About The Position

We are seeking a seasoned and strategic Sr. Manager, Site Reliability Engineering (SRE) to lead a high-performing team responsible for the reliability, scalability, and performance of our critical systems and services. This role blends deep technical expertise with strong leadership and operational excellence, driving a culture of resilience, automation, and continuous improvement.

Requirements

  • 8+ years of experience in software engineering, infrastructure, or SRE roles, with 3+ years in a leadership capacity.
  • Proven experience managing distributed systems at scale in cloud-native environments (AWS, GCP, Azure).
  • Strong understanding of observability tools (e.g., Prometheus, Grafana, Datadog), CI/CD pipelines, and infrastructure-as-code.
  • Excellent communication and stakeholder management skills.
  • Experience with agile methodologies and DevOps practices.
  • Experience with Python, Powershell, and other similar languages
  • Active use of artificial intelligence (AI) tools and techniques to enhance performance, drive innovation, and improve decision-making across business functions.
  • Ability to leverage AI tools and platforms to streamline workflows, improve decision-making, and drive innovation.
  • Curiosity and adaptability in exploring emerging AI technologies, with a mindset for continuous learning and experimentation.

Nice To Haves

  • Experience with Kubernetes, service meshes, and microservices architecture.
  • Familiarity with chaos engineering and resilience testing.

• **DATA SECTION**
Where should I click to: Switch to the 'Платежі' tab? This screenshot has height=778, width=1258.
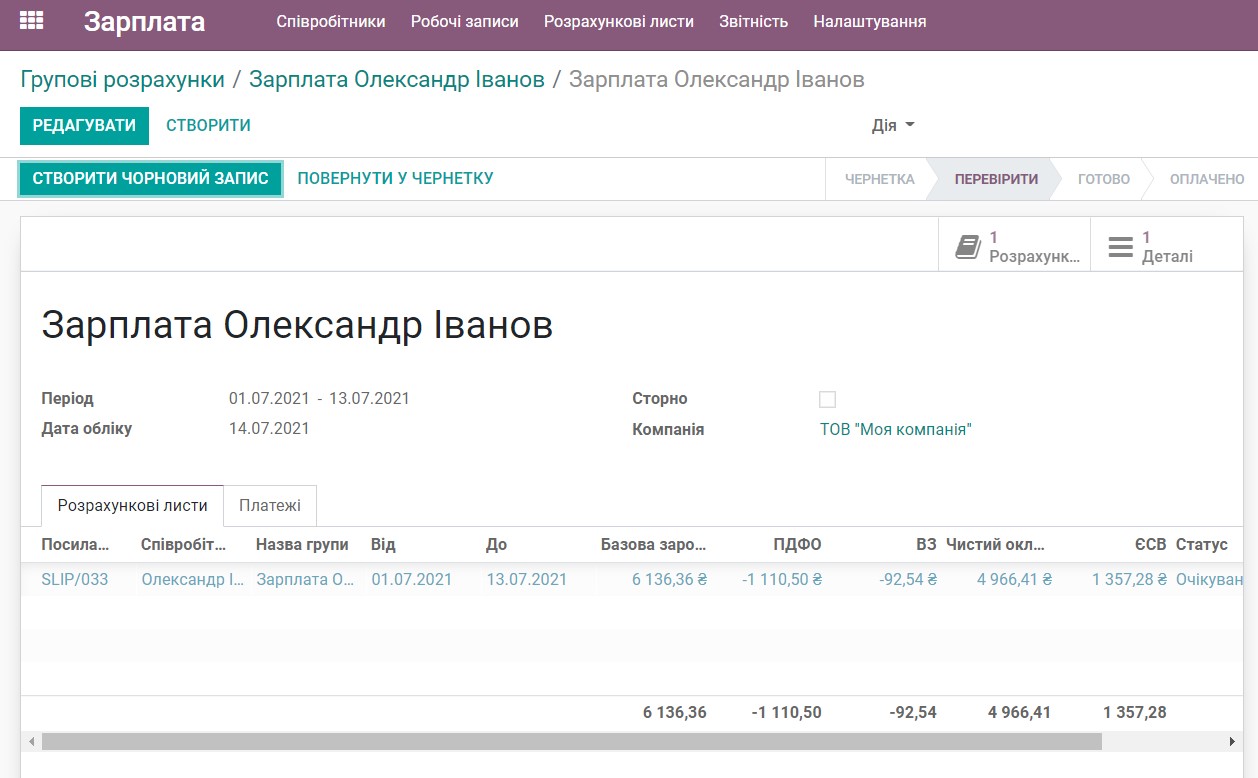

• **EXERCISE TASK**
From the job posting above, repeat word for word the part that opens with the words "About The Position" and closes with "and continuous improvement.".

• **FINAL RESULT**
About The Position

We are seeking a seasoned and strategic Sr. Manager, Site Reliability Engineering (SRE) to lead a high-performing team responsible for the reliability, scalability, and performance of our critical systems and services. This role blends deep technical expertise with strong leadership and operational excellence, driving a culture of resilience, automation, and continuous improvement.